Now, as appealing as it is for governments to shrink their debt to a loaf of bread, it comes at the price of utterly wiping out the people, as Weimar Germany also discovered. So, in practice, governments try to spread the pain with a mixture of higher taxes, higher inflation, and, when they can get away with it, selective default.
And that’s where Bitcoin comes in. Bitcoin offers an exit to all three of these end-games. Governments can’t inflate Bitcoin, they can’t default on Bitcoin, and in many cases they can’t even tax Bitcoin since it’s outside the captive banking system — you can’t tax what you can’t see. And, for that ultimate end-game, Bitcoin is extremely portable and 100% concealable.
Breaking each down, contrary to popular belief, inflation isn’t paid by everybody, it’s only paid by people who own dollars. That includes the dollars in your bank, along with any fixed assets or payments denominated in dollars. Since the poor tend to hold more dollars, and tend to get paid on fixed incomes, this is hardest on them.

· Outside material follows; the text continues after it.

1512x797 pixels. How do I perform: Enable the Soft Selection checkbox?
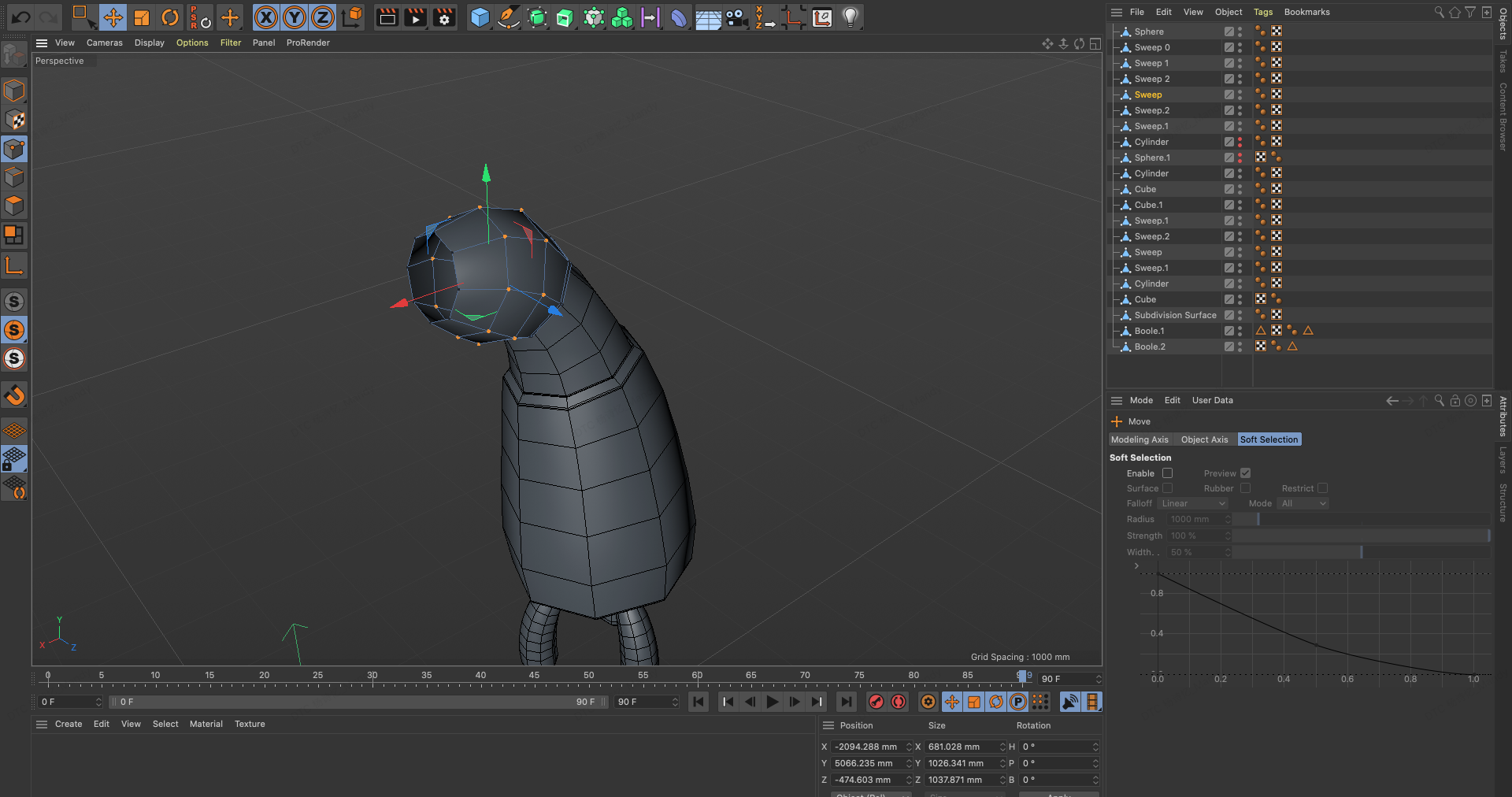pyautogui.click(x=1168, y=473)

Now, there’s still an economic hit from inflation, since it screws up price signals and, therefore, screws up the economy. But you can avoid almost all of it by simply not holding dollars, or hedging your dollar-denominated assets or fixed payments. When everybody else grumbles about $12 gas or $100 pizzas, you see stuff that costs the same, or less, in Bitcoin than it used to.
Next up is government default. This is when a government either cancels, or simply delays, debt payments. This often happens in poor countries such as Argentina or California. Default is attractive to governments since it hits a more concentrated group than, say, grocery shoppers.

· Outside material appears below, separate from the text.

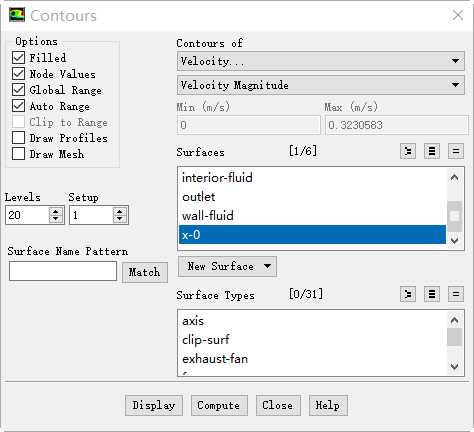Uncheck the Filled option

tap(18, 58)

Of course, that very concentration gives bondholders an incentive to organize politically, a problem economist Mancur Olson detailed. This can lead to special interests like Wall Street dodging defaults, leaving it to the widows, orphans, and foreigners to suffer trimmed benefits or defaulted loans. So, like inflation, you can dodge most of the effects by simply not buying bonds and, again, hedging any government payments like social security with a counter-cyclical asset like Bitcoin.
Finally, taxes. Beyond the obvious fact that you can hide income using Bitcoin’s pseudonymity, Bitcoin protects you because its mobility makes you less tied to a given country. Unlike gold, a Bitcoin seed-phrase can literally be memorized, with no trace that you ever owned it.
In fact, you don’t really move Bitcoin anywhere at all, you simply access it from a different country. This means you can keep, spend, and “export” your Bitcoin without asking a possibly rabid government for permission, an option previous generations of refugees would have dearly loved to have.
We are entering an unsustainable fiscal spiral that could go on for years, even decades, but that eventually will go where every fiscal spiral has gone: confiscatory taxation, widespread inflation, and predatory default. Bitcoin fixes all three, in a way that even gold never could.
With perhaps 10% of people owning crypto today, we can hope the remaining 90% understand there may come a day when you have to protect yourself from governments. Buying Bitcoin as a hedge against taxation, inflation, default, and even personal safety is the single best solution we have. If, in the meantime, your Bitcoin goes up in price, that’s super, but the key benefit of Bitcoin, it’s “killer app,” is self-preservation.
When it comes to governments, the only way to win is to not play the game. And Bitcoin is not playing the game.